C’est un motif de fierté car c’est le premier film restauré entièrement sur le continent africain par une entité nationale sans expertise extérieure et qui plus est, a été très applaudi.

— Vous allez organiser des ateliers et des formations pour les jeunes?

Si montrer des films est déjà une forme de formation, des ateliers sont plus que nécessaires parce que l’éducation à l’image doit commencer chez les plus jeunes.

Etant assujettis à une réglementation qui est très claire, nous ne pourrons montrer que des films qui ont obtenu un visa d’exploitation dans les salles marocaines.

Nous allons donc faire de la médiation cinématographique auprès des petits, avec des ateliers de sensibilisation pour apprendre ce qu’est une pellicule en la manipulant et faisant des petits montages.

Au niveau des écoles, nous allons consacrer une programmation dédiée aux scolaires, de manière régulière, avec des débats autour des films.
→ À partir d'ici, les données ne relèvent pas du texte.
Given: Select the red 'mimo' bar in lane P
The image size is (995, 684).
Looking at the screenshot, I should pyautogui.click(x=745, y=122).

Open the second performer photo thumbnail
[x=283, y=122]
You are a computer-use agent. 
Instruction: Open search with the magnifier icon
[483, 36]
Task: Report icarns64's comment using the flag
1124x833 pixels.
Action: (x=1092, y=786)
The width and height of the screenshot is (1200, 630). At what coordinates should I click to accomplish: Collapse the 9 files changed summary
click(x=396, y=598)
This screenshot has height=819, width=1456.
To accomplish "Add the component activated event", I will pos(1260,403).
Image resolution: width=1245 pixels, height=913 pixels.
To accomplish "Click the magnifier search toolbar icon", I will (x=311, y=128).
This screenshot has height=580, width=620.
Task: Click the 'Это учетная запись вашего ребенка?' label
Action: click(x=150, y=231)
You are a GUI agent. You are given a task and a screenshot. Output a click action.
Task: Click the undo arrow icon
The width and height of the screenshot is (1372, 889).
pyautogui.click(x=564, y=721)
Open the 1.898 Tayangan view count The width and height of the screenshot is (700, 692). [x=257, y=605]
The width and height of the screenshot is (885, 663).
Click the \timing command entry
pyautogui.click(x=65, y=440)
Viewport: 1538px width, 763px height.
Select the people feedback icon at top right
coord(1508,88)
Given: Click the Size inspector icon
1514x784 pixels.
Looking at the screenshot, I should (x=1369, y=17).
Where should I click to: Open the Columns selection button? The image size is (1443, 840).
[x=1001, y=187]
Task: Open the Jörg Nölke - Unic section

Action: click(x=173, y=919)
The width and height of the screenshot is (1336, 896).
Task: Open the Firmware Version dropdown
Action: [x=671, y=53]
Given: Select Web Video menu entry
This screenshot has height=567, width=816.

— Sachant que l’une de vos missions est aussi de faire découvrir le cinéma étranger, pensez-vous que vous serez soumis à la censure au niveau de votre programmation ?

Quel type de censure ?

     -Est-ce que le film Zin Li Fik de Nabil Ayouch, par exemple, pourra être programmé à la cinémathèque ?

Etant assujettis à une réglementation qui est très claire, nous ne pourrons montrer que des films qui ont obtenu un visa d’exploitation dans les salles marocaines.

— N’aurait-il pas été plus simple de l’interdire au moins de 16 ans ?

C’est un des chantiers initiés par notre ministre dans le cadre de la nouvelle loi sur l’industrie du cinéma avec une interdiction aux moins de 16 ou 18 ans pour certains films.

— En tant que réalisatrice, vous n’êtes pas vraiment fan de censure ?

Je ne le suis assurément pas, mais je défends l’idée que l’on se doit de prévenir le public sur ce qu’il va voir afin qu’il puisse prendre ses responsabilités dans le cas où le film projeté contient des scènes violentes ou des scènes qui peuvent heurter sa sensibilité morale.

— Allez-vous donner davantage de visibilité à certaines communautés ou minorités ?

La fonction que j’occupe est antinomique avec le fait de défendre des positions personnelles, et je ne suis pas là non plus pour faire du militantisme pour une cause en particulier, mais ma responsabilité m’enjoint de promouvoir la culture cinéma dans ce qu’elle a de plus large.

Je voudrais un cinéma qui donne à réfléchir, à ressentir. Bousculer parfois oui, mais choquer non.

Certes, je suis une fervente humaniste et la liberté est une valeur cardinale, mais je n’ai absolument pas l’intention d’apporter un focus particulier sur une minorité en particulier. Car en définitive, tout un chacun de par son récit intime, est une minorité.

Il est, selon moi, totalement improductif de programmer un cycle de 15 films qui va provoquer un tollé dans notre public. C’est pourquoi je préfère mettre en avant un cinéma qui donne à réfléchir, à ressentir. Bousculer parfois oui, mais choquer non.

Je m’inscris dans un Maroc qui n’est en aucun cas dans le rejet de l’autre et je veux encourager notre jeunesse à s’ouvrir sur le monde sans provocation inutile sous couvert de liberté.

— Dernière question, vous allez arrêter complètement votre carrière de réalisatrice ?

C’est un sujet sur lequel je ne souhaite pas m’exprimer, mais je vous répondrai que pour l’instant, après le décès de mon fils il y a 3 ans, je ne suis plus en état de créer.

En revanche je crée autrement en offrant au public tout le cinéma du monde.

— En d’autres termes, votre nomination est ce qui pouvait vous arriver de mieux ?

-Absolument, car j’y mets tout ce qu’il me reste de courage, de passion, de foi et de joie aussi.